* START RECORDS TO PROCESS *

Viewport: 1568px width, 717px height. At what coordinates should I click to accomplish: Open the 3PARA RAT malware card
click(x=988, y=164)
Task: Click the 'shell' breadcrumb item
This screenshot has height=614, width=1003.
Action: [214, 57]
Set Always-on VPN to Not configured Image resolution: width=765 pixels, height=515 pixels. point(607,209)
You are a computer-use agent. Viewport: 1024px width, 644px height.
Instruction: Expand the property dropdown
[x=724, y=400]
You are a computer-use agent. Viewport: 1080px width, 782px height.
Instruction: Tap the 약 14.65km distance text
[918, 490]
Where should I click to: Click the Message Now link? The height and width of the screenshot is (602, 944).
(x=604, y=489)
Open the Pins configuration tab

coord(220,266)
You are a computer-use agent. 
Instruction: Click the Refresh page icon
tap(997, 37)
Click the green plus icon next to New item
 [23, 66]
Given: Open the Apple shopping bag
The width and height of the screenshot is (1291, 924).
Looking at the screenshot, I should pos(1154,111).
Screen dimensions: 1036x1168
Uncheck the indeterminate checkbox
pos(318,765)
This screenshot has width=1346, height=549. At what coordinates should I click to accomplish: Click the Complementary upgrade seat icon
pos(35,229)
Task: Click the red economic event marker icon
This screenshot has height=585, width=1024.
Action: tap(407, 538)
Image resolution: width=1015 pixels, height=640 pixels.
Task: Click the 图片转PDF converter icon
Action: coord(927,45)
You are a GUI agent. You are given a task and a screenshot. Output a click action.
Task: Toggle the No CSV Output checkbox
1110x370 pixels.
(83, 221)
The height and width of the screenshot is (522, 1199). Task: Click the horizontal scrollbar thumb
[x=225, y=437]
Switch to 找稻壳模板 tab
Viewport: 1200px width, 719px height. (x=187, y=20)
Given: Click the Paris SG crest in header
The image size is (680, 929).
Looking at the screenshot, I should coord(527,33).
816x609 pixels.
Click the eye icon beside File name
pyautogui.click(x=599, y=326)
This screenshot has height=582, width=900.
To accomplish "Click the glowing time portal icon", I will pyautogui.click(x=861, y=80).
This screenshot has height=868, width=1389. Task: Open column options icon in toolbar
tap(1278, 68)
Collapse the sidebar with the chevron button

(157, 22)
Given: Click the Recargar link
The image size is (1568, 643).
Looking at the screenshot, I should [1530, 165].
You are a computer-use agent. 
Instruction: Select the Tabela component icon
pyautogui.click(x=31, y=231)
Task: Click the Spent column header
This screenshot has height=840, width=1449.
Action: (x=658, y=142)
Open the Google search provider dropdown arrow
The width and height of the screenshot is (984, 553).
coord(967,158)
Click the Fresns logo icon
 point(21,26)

* END RECORDS TO PROCESS *

# INSTRUCTIONS FOR THE TASK:
Count how many lines in the entries above contain the string "computer", with case mattering, and give only that number.

# THE OUTPUT:
4